■ **WHAT IS ASKED**
Render the data from the line containing "Task: Open the settings gear icon" through the line containing "Action: pos(33,813)" as a Markdown table with the columns Row and Line, one numbered row per line, with blank lines omitted and the pictures left out.

■ **DATA IN THIS EXERCISE**
::::::::::
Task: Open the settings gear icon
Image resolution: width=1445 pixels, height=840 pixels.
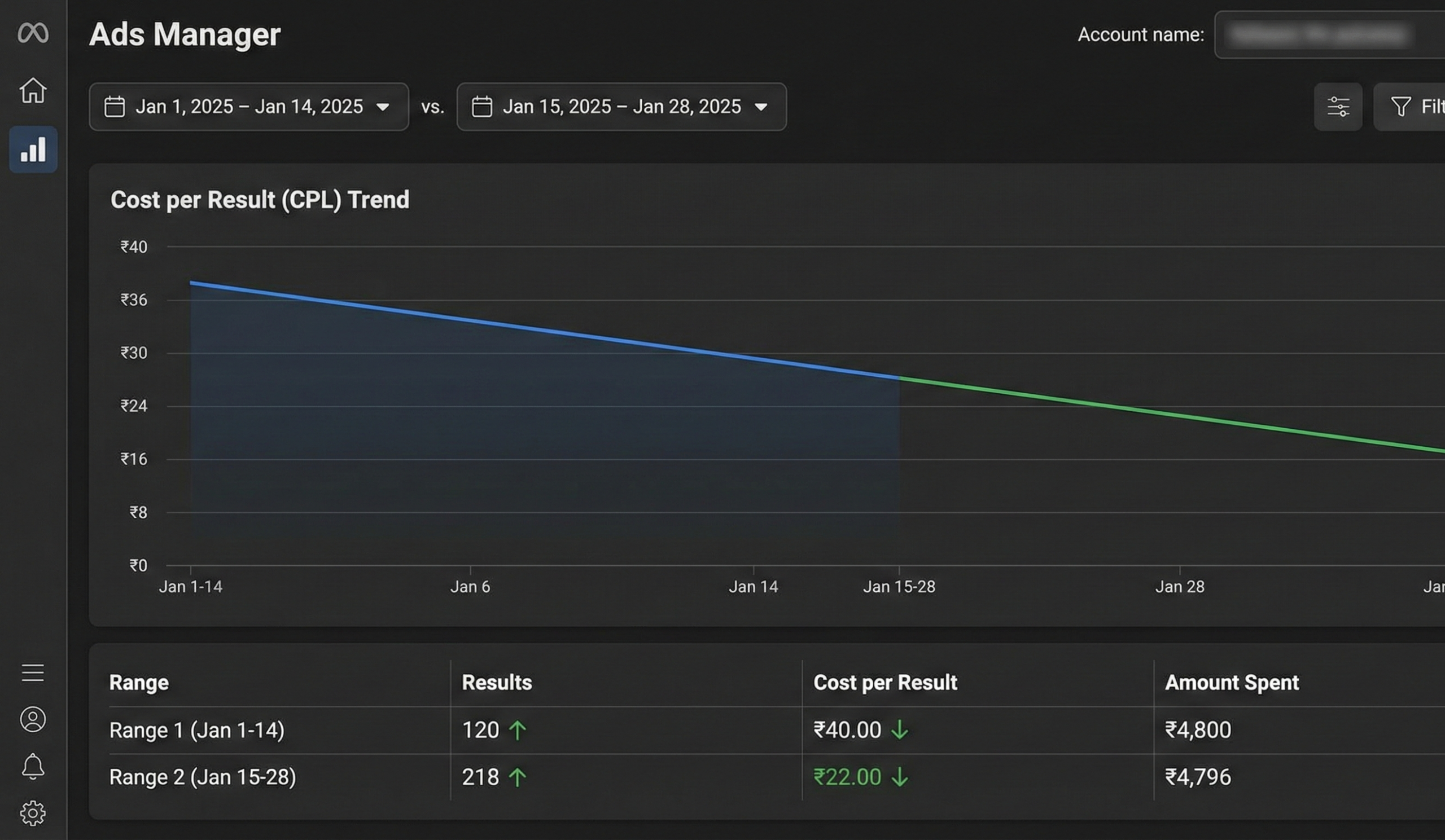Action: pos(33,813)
::::::::::
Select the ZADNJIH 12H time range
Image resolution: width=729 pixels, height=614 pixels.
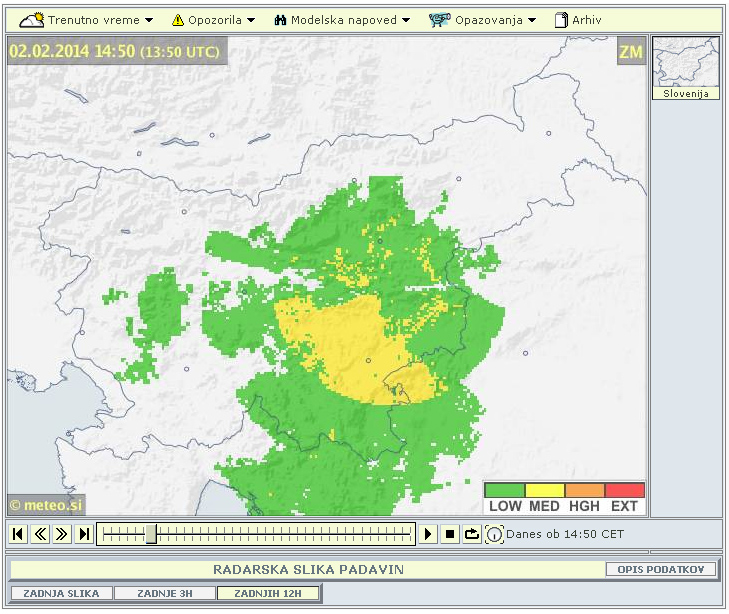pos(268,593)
::::::::::
■ **SOLUTION BELOW**
| Row | Line |
|---|---|
| 1 | Task: Open the settings gear icon |
| 2 | Image resolution: width=1445 pixels, height=840 pixels. |
| 3 | Action: pos(33,813) |